I can understand the ACS-core team's feelings that supporting multiple databases are a waste of time. However, you don't have to be in the "real world" long to realize that clients are not always rational or unbiased about how things should work and what tools to use. In other words, you don't always get to choose your own database and may loose contracts if you can't meet the client's requirements.
Even Phillip Greenspun himself has spoken of porting the ACS to *gag* WindowsNT and *retch* Microsoft SQL-server. And these would certainly be far more involved and labor-intensive than (as Don points out) modifications for different SQL dialects.
So one question that immediately springs to mind, is if Don's conjecture is true (that a database-agnostic system would not be of interest to aD, and they would be unlikely to fold such changes back into the source tree), then where does that leave us? When Ben suggested that ACS/pg might someday just be a feature-equivalent port of the ACS, rather than an architecturally-identical port I was somewhat shocked, but after learning more I wonder if this isn't perhaps the best option.
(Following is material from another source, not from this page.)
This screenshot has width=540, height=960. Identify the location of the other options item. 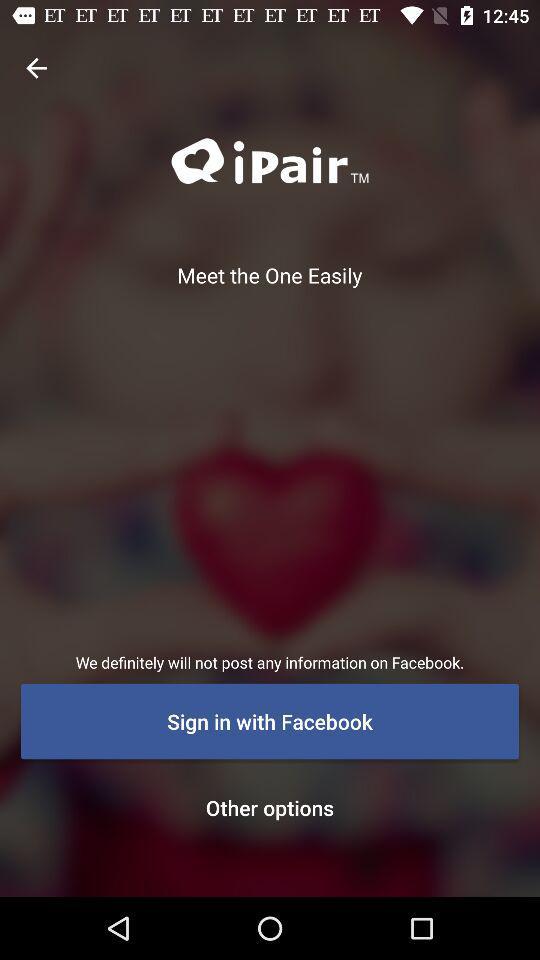
(270, 807).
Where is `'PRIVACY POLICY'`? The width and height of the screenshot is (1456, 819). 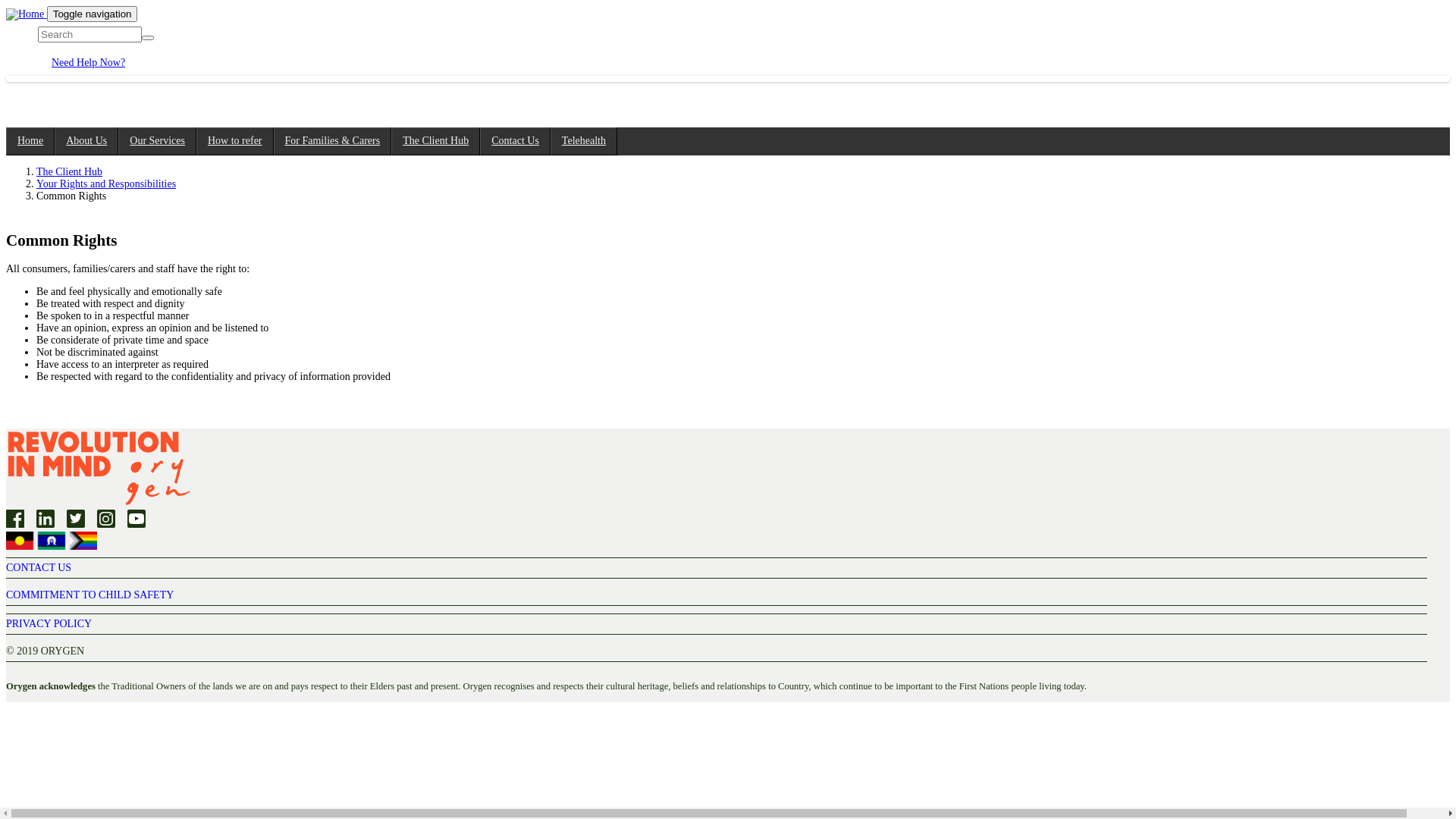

Perhaps I am just naive, but I really think it should be possible to migrate a website from one version of the ACS to another without having to hand-code every change. For example, at my current employer when we make a large change to a database construct that changes the way existing data should be stored, we have to write a "Rel" program (release program) that will walk through the database and update these values. These kinds of tasks should be possible without having to redo it for each and every site. However, I might not grasp the whole of the ACS's architecture (in fact I am sure I do not) and could be missing a key point.